§ **TASK STATEMENT**:
Locate the line that contains "Screen dimensions: 604x604". Copy it and every following line through the end of the records, exactly, and include nothing else.

§ **PROVIDED RECORDS**:
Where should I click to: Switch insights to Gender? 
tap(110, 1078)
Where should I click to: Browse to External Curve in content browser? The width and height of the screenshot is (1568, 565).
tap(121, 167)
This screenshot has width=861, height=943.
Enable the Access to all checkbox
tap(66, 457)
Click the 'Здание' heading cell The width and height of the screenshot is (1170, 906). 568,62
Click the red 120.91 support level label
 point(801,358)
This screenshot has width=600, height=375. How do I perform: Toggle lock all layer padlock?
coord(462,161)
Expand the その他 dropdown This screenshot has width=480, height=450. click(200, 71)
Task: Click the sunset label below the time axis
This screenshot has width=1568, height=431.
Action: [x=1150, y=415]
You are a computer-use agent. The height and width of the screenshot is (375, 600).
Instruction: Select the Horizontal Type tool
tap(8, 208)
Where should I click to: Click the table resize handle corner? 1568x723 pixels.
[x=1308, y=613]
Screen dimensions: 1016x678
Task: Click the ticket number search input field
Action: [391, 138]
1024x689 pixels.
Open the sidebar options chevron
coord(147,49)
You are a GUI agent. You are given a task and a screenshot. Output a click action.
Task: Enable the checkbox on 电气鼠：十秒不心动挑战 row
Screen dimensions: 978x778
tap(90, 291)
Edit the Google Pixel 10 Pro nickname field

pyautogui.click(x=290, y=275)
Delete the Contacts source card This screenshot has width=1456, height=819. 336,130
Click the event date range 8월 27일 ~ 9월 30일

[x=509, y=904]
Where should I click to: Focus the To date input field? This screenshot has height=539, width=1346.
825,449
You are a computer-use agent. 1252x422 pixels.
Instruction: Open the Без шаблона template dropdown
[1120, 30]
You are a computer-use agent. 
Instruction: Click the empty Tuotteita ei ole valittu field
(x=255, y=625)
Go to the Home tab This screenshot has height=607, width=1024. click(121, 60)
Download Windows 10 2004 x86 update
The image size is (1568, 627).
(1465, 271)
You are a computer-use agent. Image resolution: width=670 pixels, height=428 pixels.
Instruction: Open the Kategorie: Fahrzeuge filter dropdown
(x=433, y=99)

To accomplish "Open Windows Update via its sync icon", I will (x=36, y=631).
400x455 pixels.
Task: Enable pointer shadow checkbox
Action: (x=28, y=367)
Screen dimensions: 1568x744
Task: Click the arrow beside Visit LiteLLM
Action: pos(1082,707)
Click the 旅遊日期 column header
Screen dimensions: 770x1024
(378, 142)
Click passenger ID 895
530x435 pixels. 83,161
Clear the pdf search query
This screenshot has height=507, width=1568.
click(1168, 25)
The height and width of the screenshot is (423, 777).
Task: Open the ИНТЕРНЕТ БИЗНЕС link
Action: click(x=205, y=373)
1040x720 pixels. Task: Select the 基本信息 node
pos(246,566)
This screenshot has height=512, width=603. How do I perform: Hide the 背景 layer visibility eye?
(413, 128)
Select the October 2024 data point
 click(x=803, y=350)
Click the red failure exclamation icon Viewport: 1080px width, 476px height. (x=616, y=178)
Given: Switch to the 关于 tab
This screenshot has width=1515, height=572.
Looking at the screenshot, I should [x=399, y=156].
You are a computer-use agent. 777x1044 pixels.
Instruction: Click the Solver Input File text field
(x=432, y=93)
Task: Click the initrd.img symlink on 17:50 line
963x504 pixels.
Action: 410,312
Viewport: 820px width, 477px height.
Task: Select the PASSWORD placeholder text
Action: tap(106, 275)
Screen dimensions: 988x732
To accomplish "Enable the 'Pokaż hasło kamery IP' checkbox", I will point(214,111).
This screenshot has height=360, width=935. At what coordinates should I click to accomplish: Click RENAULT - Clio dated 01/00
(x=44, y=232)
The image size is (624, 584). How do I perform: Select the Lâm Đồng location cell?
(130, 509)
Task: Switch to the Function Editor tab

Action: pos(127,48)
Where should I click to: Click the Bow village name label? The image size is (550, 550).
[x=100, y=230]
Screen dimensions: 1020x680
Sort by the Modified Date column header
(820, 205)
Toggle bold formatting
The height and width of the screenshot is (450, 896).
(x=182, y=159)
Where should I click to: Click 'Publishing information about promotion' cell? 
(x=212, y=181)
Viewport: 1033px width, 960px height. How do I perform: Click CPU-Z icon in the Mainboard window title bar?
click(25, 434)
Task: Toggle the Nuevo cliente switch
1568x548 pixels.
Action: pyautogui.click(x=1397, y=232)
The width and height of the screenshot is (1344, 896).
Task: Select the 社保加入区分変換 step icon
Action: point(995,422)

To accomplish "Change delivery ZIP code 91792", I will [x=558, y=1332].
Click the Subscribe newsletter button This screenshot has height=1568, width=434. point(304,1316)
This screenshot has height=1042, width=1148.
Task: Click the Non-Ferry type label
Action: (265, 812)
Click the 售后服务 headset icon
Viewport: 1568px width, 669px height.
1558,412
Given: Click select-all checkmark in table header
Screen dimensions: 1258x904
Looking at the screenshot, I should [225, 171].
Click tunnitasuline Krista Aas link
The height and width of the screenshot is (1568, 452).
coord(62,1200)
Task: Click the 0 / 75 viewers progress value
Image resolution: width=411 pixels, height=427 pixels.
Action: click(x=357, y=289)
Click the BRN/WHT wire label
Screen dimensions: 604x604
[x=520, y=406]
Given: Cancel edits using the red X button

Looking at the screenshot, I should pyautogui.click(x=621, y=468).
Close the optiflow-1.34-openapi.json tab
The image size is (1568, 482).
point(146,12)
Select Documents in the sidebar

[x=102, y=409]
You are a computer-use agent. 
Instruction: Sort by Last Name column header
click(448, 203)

§ **THE COMPLETED TASK**:
Screen dimensions: 604x604
[x=520, y=406]
Given: Cancel edits using the red X button

Looking at the screenshot, I should pyautogui.click(x=621, y=468).
Close the optiflow-1.34-openapi.json tab
The image size is (1568, 482).
point(146,12)
Select Documents in the sidebar

[x=102, y=409]
You are a computer-use agent. 
Instruction: Sort by Last Name column header
click(448, 203)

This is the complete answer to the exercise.